L’évolution ultime de l’Humain
Car tout ce qui est de l’ordre de la nature est réprimé. Les Humains sont encouragés à la logique et aux mathématiques via des conférences communes dans d’immenses amphithéâtres. Les élans amoureux sont régules par l’émission des billets roses. Les arts ne sont pas prohibés mais ordonnés à l’extrême. La poésie est tolérée de par son écriture mathématiques (vers et pieds), la musique est envisagée en fonction des impacts qu’elle peut avoir sur l’organisme. Un peu comme les musiques new age sauf que là, la musique est plus faite pour instaurer un respect et un soupçon de crainte vis-à-vis du pouvoir.
Un pouvoir autocratique
Car il y a une figure d’autorité : le bienfaiteur. Élu « à l’unanimité » par les citoyens qui, selon D-503, font un choix logique. Qui mieux que ce leader éclairé peut guider le peuple ? Et n’oublions pas le volet répressif avec les gardiens qui surveillent les citoyens… Bien aides par ces derniers qui n’hésitent pas à dénoncer la moindre incartade, y compris celles commises par leurs proches. La répression s’incarne aussi par la machine du Bienfaiteur, une machine qui extermine les dissidents lors d’exécutions publiques.

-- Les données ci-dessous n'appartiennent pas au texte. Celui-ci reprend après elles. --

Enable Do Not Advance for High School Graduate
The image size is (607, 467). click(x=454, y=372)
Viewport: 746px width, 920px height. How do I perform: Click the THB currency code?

Une adhésion pas toujours forte
Le roman va s’attacher à illustrer les différents degrés d’adhésion de la société des protagonistes. Il y a D, le citoyen docile jusqu’à l’absurdité, I, la dissidente qui formente une révolution. Et entre une gamme de personnages dans la zone grise, comme O et son amant R. O est plutôt docile mais trouve absurde la volonté de D d’aller dénoncer sa galipette illégale avec I. Elle réclame aussi à D de rester ensemble après l’heure réservée. O n’a aucun projet politique mais ses désirs entrent en friction avec la société et l’invite à la transgression. Cette nuance est assez rafraîchissante dans ce genre contre-utopique où les personnages sont radicalement pour ou contre le système dans lequel ils évoluent. Dans Nous, le degré d’adhésion fluctue en fonction de s’il convient ou non au citoyen.
Un roman organique
Dernier point : Nous est un roman organique. D-503 ne parle de ses camarades que via des éléments physique. O est décrite comme tout en rondeur, avec une bouche en O, un petit pli à son poignée. I est plus sèche avec une bouche fine et des dents pointues. R a une “bouche africaine” (sic),D a des mains poilues qu’il déteste. Alors que cette société est une sorte d’organe unique, D s’attache aux différences, aux singularités. Au fur et à mesure du récit, ses écrits s’ampoulent de métaphores organiques de plus en plus poussé. Tout est corps.
La base des fausses utopies
Nous est assez fondamentale dans le genre fausse-utopique. On retrouve des noms sous forme de matricule comme dans Un bonheur insoutenable, le pouvoir autocratique qui surveille tout rappelle naturellement 1984. D’ailleurs les structures de récit sont si proche que pendant ma lecture, je rebaptisais I “Julia” sans même y faire attention. Et Nous est un roman éminement politique. Publié en 1923 dans une Russie soviétique…il a été rapidement interdit. On se demande bien pourquoi…
Un indispensable
Bref, si vous aimez les fausses utopies, vous devez lire Nous. C’est la base du genre, le roman qui a proposé énormément d’idées qu’on retrouvera ça et là. Une inspiration totalement assumée par Orwell,d’ailleurs. Et la plume est puissante même si Zamiatine fétichise un peu les femmes. Un immanquable.